1. Fireball brightness is not a valid predictor of probability of meteorite production. The Halliday study found that, perhaps surprisingly, meteorites resulted from fireballs at least as faint as -6 apparent magnitude, and a typical meteorite producing fireball is only -9 magnitude. Many of the brightest and most spectacular fireballs did not produce meteorites.
2. Meteorites do not result from fast meteors. While it is difficult to define the precise limit, most researchers suggest that meteorites never result when the geocentric velocity is above about 28 km/s. While it is difficult to determine, from eyewitness reports alone, the velocity of the meteor with much precision, at times it is possible from the apparent movement and duration to establish that the velocity is too high for meteorite production. In interpreting such observations, remember that typical fireballs start at heights about 80 km.
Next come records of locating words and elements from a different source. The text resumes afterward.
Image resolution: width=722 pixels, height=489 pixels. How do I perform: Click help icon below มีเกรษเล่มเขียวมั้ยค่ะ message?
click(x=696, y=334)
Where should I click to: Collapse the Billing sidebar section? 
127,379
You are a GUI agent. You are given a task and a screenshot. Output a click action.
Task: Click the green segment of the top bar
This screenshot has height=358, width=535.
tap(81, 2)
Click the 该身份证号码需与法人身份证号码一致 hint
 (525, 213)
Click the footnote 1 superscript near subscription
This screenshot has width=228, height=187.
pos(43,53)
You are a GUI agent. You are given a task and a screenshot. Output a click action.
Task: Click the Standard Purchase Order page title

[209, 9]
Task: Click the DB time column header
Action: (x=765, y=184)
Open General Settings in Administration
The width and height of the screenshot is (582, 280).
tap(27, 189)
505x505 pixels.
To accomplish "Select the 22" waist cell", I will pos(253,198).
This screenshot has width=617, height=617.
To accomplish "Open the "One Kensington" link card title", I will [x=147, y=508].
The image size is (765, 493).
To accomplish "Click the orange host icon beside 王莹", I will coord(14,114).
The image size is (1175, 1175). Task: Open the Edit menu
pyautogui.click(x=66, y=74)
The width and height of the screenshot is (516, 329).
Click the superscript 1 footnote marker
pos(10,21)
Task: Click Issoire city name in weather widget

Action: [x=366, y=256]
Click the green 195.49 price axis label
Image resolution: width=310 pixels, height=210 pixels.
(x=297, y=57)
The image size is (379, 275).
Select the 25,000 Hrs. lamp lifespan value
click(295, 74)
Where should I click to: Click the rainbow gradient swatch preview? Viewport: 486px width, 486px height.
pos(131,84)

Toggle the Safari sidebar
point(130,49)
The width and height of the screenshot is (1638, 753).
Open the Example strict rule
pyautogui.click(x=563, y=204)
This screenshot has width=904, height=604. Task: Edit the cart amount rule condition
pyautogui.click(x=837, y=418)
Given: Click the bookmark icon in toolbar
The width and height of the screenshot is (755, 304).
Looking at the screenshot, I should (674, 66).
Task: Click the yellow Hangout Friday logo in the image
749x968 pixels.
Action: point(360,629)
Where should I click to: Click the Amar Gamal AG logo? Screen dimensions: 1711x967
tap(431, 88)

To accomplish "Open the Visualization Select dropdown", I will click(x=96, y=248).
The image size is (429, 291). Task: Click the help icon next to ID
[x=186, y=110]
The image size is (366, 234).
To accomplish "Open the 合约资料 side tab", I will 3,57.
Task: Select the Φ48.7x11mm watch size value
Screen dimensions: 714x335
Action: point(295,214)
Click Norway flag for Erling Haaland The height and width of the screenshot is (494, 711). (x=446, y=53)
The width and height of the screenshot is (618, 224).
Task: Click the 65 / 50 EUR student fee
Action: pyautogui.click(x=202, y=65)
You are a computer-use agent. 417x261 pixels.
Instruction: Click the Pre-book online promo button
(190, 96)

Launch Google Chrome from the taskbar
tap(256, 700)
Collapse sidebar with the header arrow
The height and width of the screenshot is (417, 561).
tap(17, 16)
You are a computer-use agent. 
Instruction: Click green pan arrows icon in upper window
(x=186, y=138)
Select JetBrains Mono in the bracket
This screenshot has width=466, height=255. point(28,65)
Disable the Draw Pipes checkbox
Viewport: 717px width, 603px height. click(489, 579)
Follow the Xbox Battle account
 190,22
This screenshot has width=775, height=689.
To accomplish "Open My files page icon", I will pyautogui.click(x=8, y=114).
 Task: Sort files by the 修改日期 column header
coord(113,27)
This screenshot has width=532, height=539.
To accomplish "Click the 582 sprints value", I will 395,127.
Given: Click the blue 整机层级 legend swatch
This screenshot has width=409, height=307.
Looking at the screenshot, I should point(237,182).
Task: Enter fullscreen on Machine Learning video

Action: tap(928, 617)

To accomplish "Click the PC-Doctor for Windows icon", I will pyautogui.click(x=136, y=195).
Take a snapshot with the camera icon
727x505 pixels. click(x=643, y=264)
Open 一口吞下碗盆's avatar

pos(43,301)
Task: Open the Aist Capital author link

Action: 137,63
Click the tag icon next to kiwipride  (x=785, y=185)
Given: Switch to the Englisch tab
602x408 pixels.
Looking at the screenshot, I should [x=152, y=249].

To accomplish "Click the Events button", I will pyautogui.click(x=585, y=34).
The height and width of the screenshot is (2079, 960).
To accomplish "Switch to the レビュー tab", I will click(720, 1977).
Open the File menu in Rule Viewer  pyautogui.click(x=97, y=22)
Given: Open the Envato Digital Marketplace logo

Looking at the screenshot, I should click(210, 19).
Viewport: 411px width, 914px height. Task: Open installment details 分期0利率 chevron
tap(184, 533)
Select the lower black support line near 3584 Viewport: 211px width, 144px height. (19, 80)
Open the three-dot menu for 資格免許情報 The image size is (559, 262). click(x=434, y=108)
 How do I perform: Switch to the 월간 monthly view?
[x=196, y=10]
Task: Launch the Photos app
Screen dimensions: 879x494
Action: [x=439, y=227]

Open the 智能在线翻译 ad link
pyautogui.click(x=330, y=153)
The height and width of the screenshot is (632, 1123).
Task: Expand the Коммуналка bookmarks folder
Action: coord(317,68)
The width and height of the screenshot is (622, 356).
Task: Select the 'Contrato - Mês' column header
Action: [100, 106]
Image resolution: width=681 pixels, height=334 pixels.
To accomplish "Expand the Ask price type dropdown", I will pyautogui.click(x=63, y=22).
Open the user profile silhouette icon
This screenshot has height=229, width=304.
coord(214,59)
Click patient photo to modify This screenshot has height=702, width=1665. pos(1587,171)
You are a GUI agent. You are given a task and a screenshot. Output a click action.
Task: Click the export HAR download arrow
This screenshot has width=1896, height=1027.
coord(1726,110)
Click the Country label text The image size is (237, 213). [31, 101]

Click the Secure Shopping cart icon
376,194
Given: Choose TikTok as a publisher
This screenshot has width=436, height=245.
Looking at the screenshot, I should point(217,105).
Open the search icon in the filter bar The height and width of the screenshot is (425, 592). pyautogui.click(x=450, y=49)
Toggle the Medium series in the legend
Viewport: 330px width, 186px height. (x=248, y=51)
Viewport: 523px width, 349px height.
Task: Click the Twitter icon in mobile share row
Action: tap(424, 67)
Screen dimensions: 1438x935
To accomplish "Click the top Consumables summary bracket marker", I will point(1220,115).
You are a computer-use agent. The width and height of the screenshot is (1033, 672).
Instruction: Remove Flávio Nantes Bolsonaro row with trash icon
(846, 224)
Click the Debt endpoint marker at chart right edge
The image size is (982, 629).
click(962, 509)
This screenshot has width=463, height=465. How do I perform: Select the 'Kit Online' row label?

3. Meteorites do not result from cometary parent meteor showers such as the Orionids, Perseids, Leonids, Taurids, etc. It is felt that these objects do not have the required strength to survive atmospheric flight, and, in any case, the geocentric velocities are too high. Often the date and apparent direction can be use to establish a shower link to a fireball (although it appears that extremely bright fireballs are not produced by meteor showers).
4. Meteorite producing fireballs typically end their luminosity at heights of 25-35 km. If, from triangulation using several spaced observations, it can be established that the meteor ended at 50 or 60 km it is very unlikely that a meteorite resulted. The typical meteorite producing fireball has slowed to 8 km/s or so at the height where luminosity ends.
5. There is a slight dependence of meteorite production and zenith angle, with vertical flights being more likely to produce meteorites.
6. Fragmentation significantly reduces the probability of meteorite production (although most meteorites do also fragment). It appears that meteorites with masses above 10 kg are partially fractured by interplanetary impacts, and readily fragment.
7. Production of nonelectrophonic (typical thunder like) sound is a powerful indicator that meteorites have been produced, since it indicates that the meteor has gotten to the lower atmosphere. The time between fireball and sound (typically tens of seconds to minutes) can be used to establish a distance to the meteor. The occurrence of electrophonic (near instantaneous) hissing or staccato sounds which occur simultaneously with the fireball is not an indicator of low penetration and likely meteorites (it is believed that these sounds are electromagnetic waves transduced to sound by nearby objects).